La Corte Constitucional le ordenó al Gobierno Nacional, brindar protección especial a los pueblos indígenas Jiw y Nükak, quienes han sido víctimas de desplazamiento forzado por parte de los grupos al margen de la ley.
La máxima Corporación ordena al Gobierno nacional, departamental y municipal de los municipios de San José, Puerto Concordia y Mapiripán, adelantar los trámites necesarios para una vivienda digna, un adecuado servicio de salud y un servicio de educación acorde a cada una de las comunidades indígenas afectadas por el conflicto armado.

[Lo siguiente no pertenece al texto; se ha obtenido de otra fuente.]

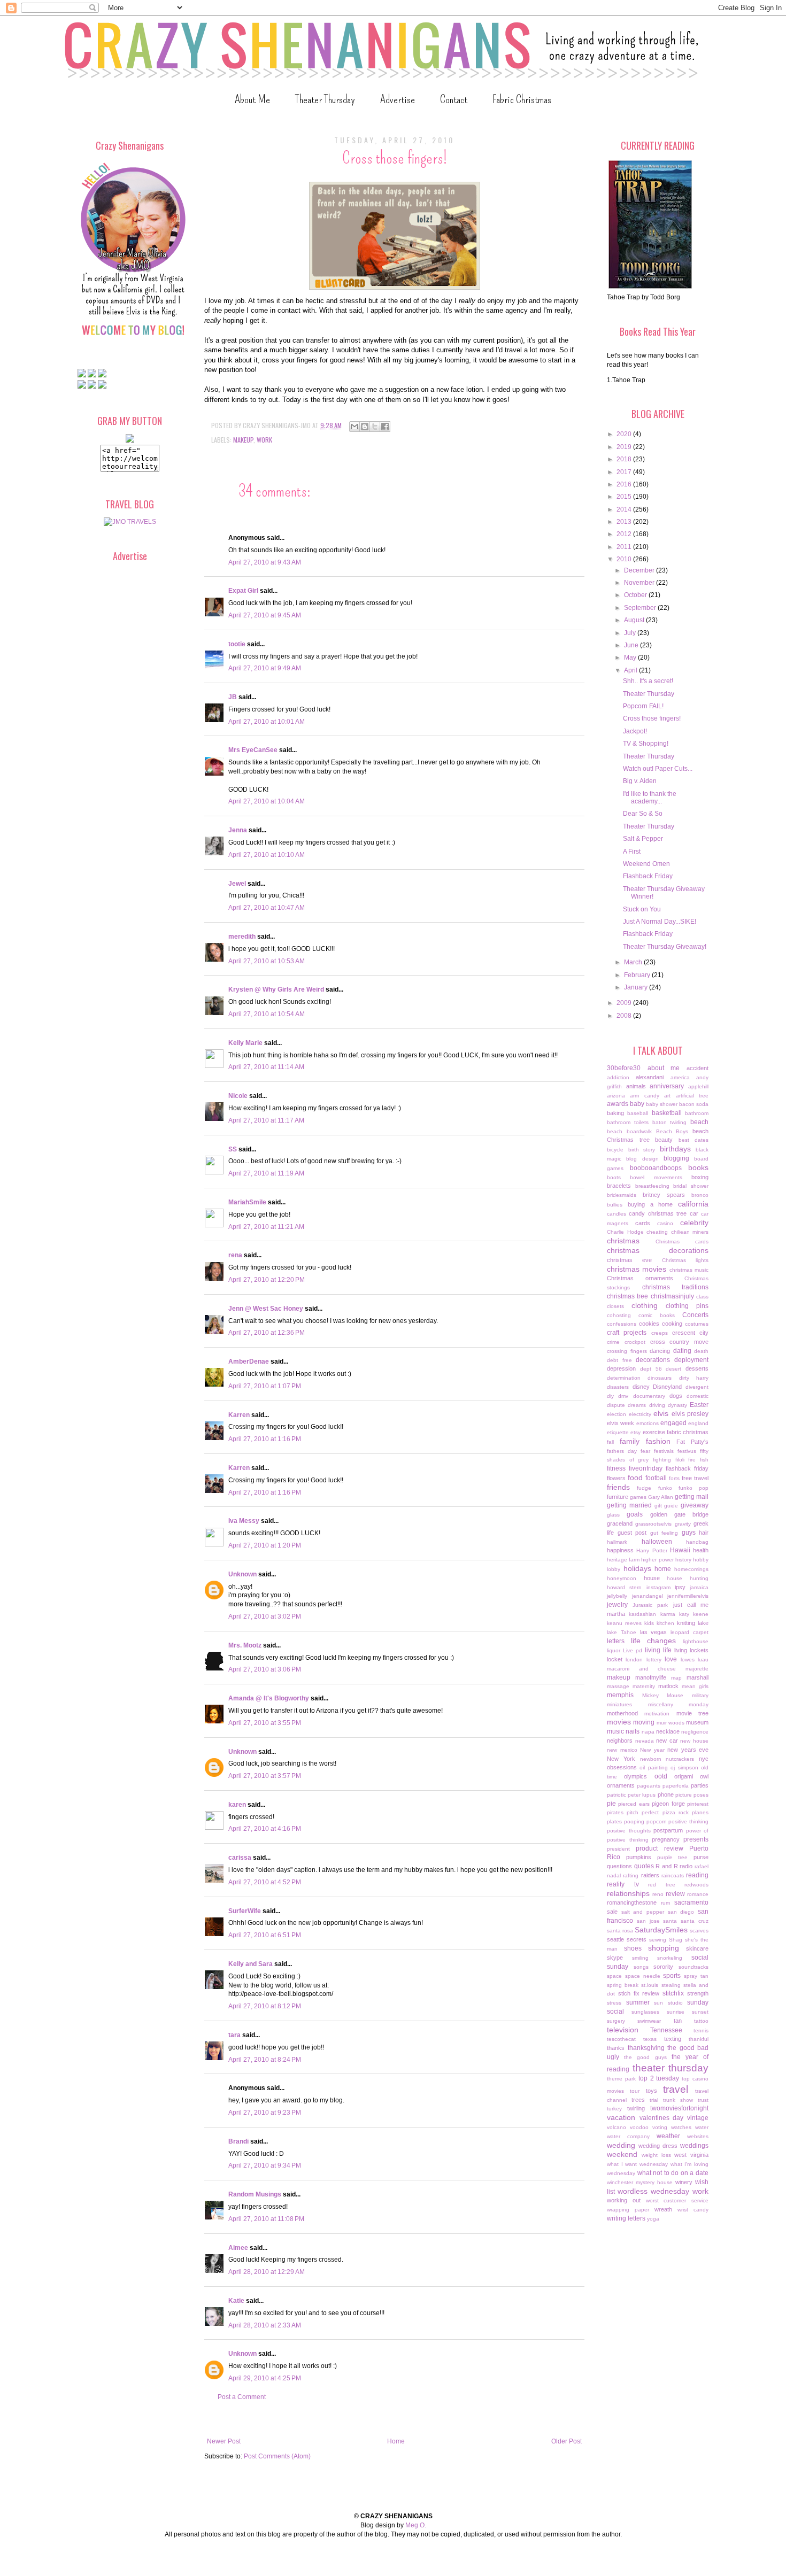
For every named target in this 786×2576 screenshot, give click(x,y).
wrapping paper (628, 2210)
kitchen (665, 1623)
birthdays (675, 1148)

Le ordeno al Gobierno Nacional investigar las amenazas de las que han sido víctimas las comunidades indígenas antes mencionadas.
Igualmente, ordena al Ministerio de Defensa Nacional que se brinde la protección necesaria a dichas comunidades y, la devolución del área del resguardo Jiw de Barrancón - Guaviare, que actualmente ocupa la Escuela de Fuerzas Especiales e Infantería de Marina, y da un plazo de seis meses, para que se entreguen dichos terrenos.
En el auto 173 de 2011, donde se dictan medidas cautelares urgentes de protección, se ordena a la Contraloría General de la República, la Defensoría del Pueblo y la Procuraduría General de la Nación, hacer seguimiento a las órdenes judiciales proferidas por la Corte Constitucional.